According to Professor Tavassoli, it is because the skills and mindset required for effective classroom teaching are not the same as those needed to run experiential programmes: “It’s very hard to have the right sensitivity as a faculty member. You can’t be a specialist in accounting, finance or even marketing – you have to have that broad human understanding and the distance thinking necessary to guide this. You’re integrating lots of experiences so that the class as a whole shares ideas and learns from each other.

“And you can’t approach it by just asking, ‘how can I get my money’s worth?’ and cram all the content into 90-minute modules. It’s not about learning in that sense; it’s about having an impact on the world. It’s not the normal way of teaching – you need truly expert facilitators.”

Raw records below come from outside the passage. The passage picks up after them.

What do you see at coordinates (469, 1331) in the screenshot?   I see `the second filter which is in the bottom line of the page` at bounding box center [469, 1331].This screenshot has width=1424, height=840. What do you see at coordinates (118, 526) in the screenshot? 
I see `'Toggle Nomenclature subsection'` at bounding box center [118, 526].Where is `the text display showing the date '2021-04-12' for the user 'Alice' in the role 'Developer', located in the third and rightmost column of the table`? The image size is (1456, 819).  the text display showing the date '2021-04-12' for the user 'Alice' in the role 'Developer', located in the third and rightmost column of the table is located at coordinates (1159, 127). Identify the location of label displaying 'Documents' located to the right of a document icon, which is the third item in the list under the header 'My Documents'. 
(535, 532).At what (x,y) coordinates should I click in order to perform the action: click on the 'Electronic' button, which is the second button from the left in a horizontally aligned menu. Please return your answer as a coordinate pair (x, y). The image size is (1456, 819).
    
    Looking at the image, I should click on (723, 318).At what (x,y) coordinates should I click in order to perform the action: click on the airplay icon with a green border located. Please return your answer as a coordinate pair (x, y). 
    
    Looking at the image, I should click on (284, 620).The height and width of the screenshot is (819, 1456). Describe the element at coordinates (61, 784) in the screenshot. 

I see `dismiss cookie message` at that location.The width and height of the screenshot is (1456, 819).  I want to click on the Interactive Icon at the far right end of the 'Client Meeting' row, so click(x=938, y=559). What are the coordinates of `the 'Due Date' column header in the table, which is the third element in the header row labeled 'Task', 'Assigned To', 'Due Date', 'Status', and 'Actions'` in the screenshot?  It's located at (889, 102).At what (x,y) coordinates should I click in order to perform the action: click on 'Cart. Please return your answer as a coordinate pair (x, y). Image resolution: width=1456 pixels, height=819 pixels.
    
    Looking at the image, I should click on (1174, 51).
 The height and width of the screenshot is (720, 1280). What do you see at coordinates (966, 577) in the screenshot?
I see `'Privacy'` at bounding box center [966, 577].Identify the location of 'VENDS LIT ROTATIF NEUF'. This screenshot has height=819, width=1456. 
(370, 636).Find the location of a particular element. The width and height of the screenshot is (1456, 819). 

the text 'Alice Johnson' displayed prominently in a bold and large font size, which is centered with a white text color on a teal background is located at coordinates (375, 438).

An early proponent of discovery learning, LBS has been developing its MBA and executive education experiential courses for some 20 years and now has a diverse and comprehensive portfolio of programmes that are designed, run and administered by dedicated professionals, all with many years’ experience in the field.

While companies can initially be reluctant to completely ‘let go’ of their top executives and send them on the programmes, they tend to become converts quickly, and frequently establish long-term relationships with the School. Danone, for example, has worked in partnership with LBS to tailor, develop and evolve an experiential learning programme, the ‘Leading Edge’ curriculum, for 17 years and it continues to inform and guide the multinational’s evolving strategic and organisational objectives and challenges.

This article draws on ‘Design for Learning: Some Principles of Programme Design in Executive Education’ by Jules Goddard, a Fellow of London Business School. Julie Brennan is Managing Director of Quest Executive Development and Programme Director, London Business School. Nader Tavassoli is Professor of Marketing at London Business School.

Danone’s deep business impact

Food multinational Danone has partnered with LBS on discovery programmes since 2003. It identities the benefits to the company as:

  • A fundamental change of strategic direction on health and nutrition
  • Increased societal impact worldwide, based on its deep belief of business as a force for good
  • The creation of a top cadre of leaders with a common language and enhanced leadership capabilities
  • Increased talent retention and building of leadership strength for the executive team and the Board (64 of 174 participating executives have been promoted since their participation, four of whom have been appointed to the Board)
  • Cultural integration and talent retention following a major acquisition
  • Cascading of the discovery process throughout the organisation and its integration into learning and development processes
  • Enhanced business performance and growth.